§ **TASK DETAILS**: Please reproduce the passage of the gratitude article below word for word, from "Gratitude was unexplored" up to and including "at UC Davis.".

§ **SELECTED TEXT**:
▼

A research team studying the positive effects of daily gratitude says it can change people’s lives—but it takes mental toughness and discipline.
The payoff, however, can be significant.
Compared with those who dwell on daily hassles, people who take time instead to record their reasons for giving thanks exercise more regularly, complain of fewer illness symptoms, and feel better about their lives overall. They also feel more loving, forgiving, joyful, enthusiastic, and optimistic about their futures, while their family and friends report that they seem happier and are more pleasant to be around.
“Gratitude is literally one of the few things that can measurably change people’s lives,” Robert Emmons writes in his book Thanks! How the New Science of Gratitude Can Make You Happier. The book outlines 10 strategies for cultivating a feeling of thanksgiving throughout the year.
Emmons, a psychology professor at the University of California, Davis, and Michael McCullough, a psychology professor at the University of Miami, are gathering a large body of novel scientific data on the nature of gratitude, its causes, and its potential consequences for human health and well-being.
“Scientists are latecomers to the concept of gratitude,” Emmons says. “Religions and philosophies have long embraced gratitude as an indispensable manifestation of virtue, and an integral component of health, wholeness, and well-being.”
Gratitude was unexplored terrain for psychologists when Emmons began studying it in 1998. His first research subjects were students in his health psychology class at UC Davis.
Then, the professor assigned some students to write down five things they were thankful for each day and others to record five complaints. Three weeks later, the grateful students reported measurable improvements in psychological, physical and social well-being compared with their complaining classmates.

▲

§ **ENTRIES PROVIDED**:
▼

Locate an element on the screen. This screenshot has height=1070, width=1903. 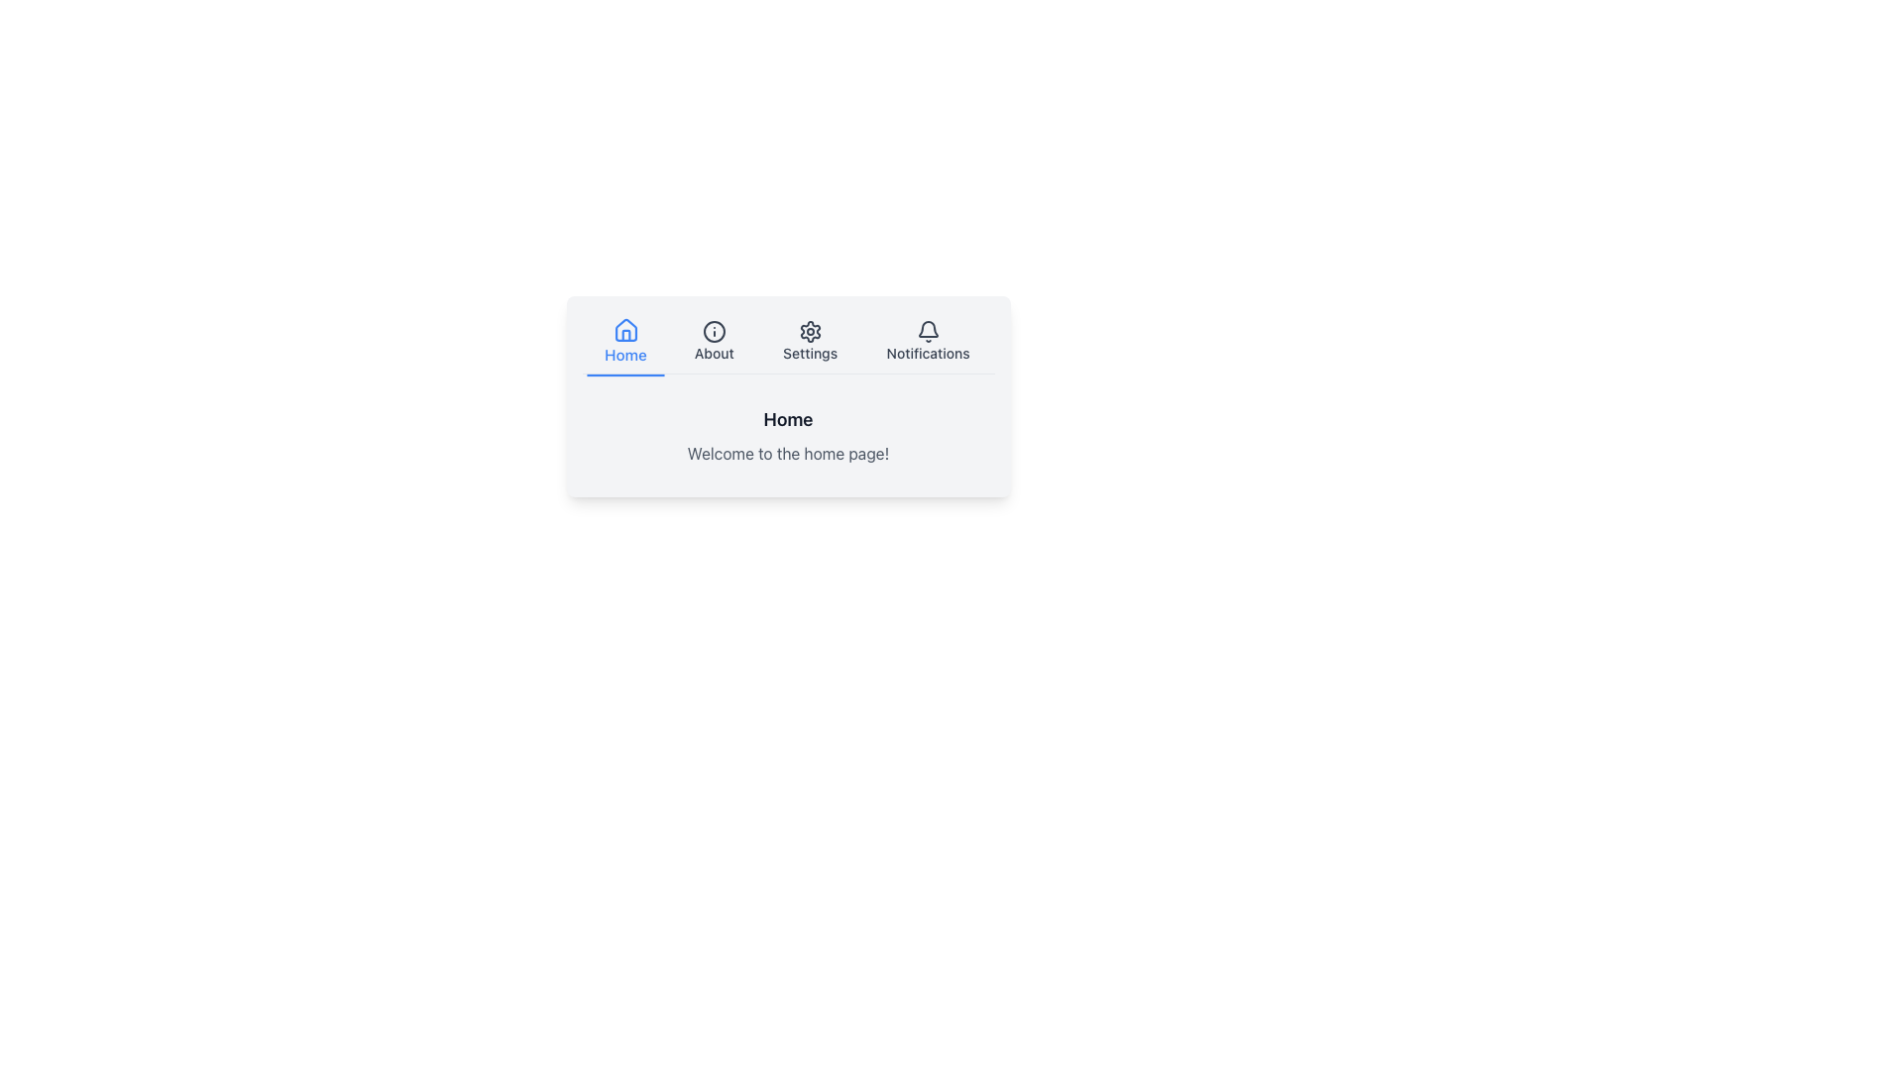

▲
▼

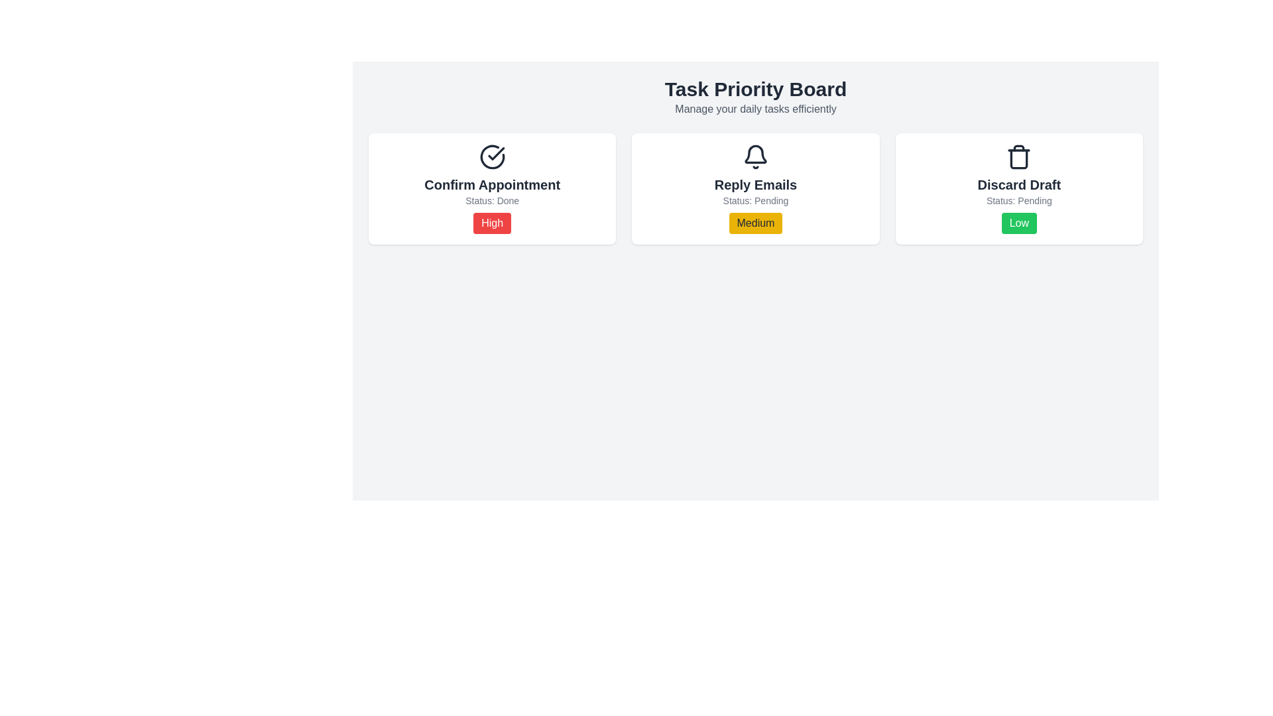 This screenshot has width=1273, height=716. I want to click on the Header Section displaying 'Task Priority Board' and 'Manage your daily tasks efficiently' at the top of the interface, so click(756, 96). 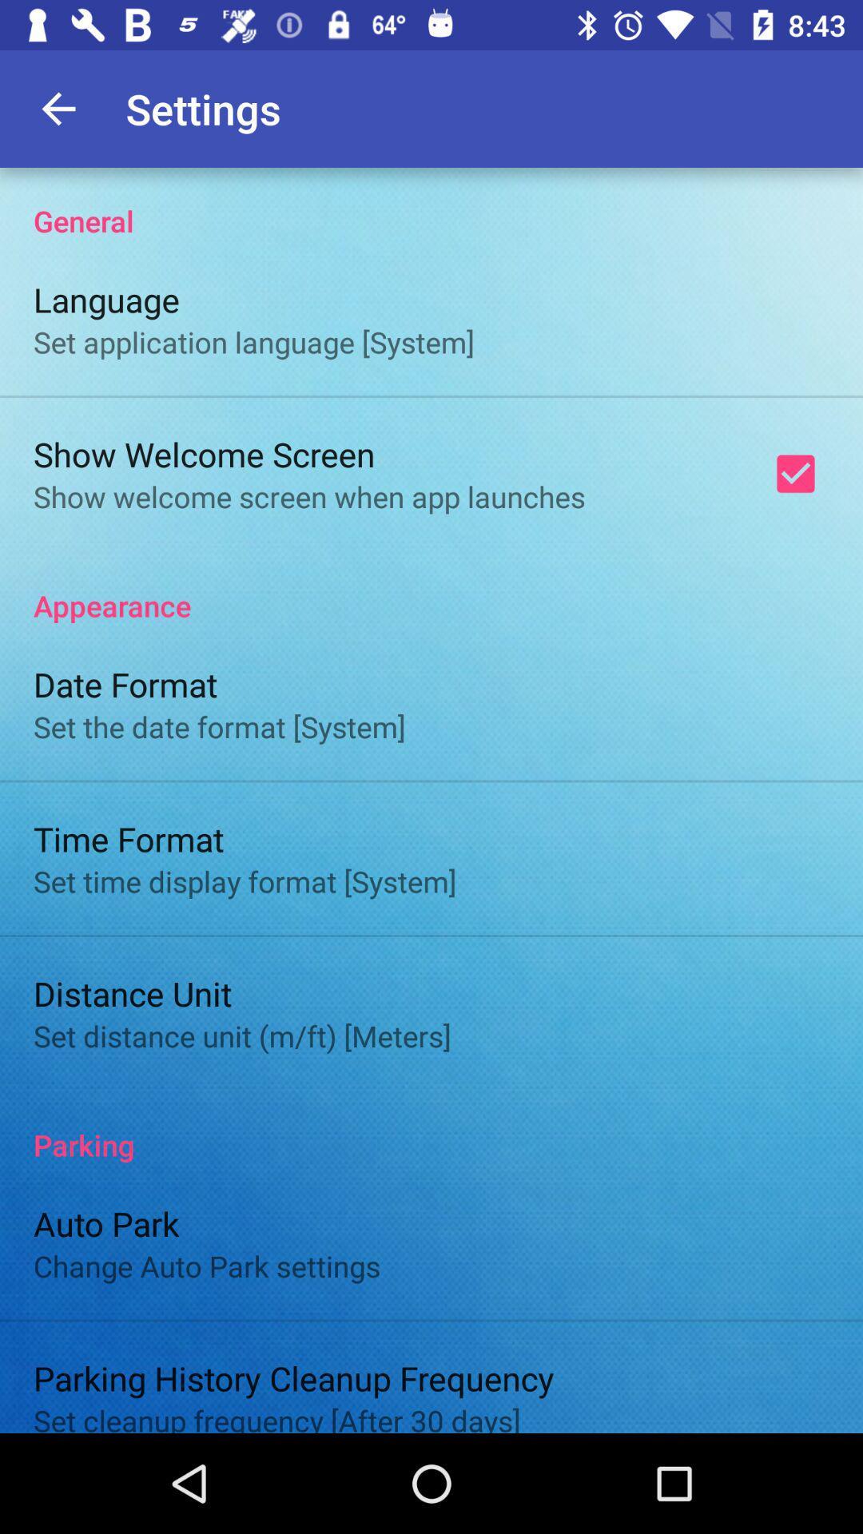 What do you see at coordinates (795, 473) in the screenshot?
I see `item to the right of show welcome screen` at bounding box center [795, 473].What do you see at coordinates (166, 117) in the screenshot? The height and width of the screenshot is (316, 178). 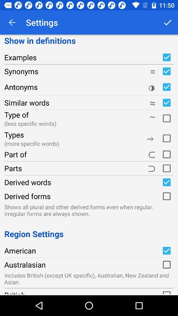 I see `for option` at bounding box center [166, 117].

▲

§ **RESULT OF THE TASK**:
Gratitude was unexplored terrain for psychologists when Emmons began studying it in 1998. His first research subjects were students in his health psychology class at UC Davis.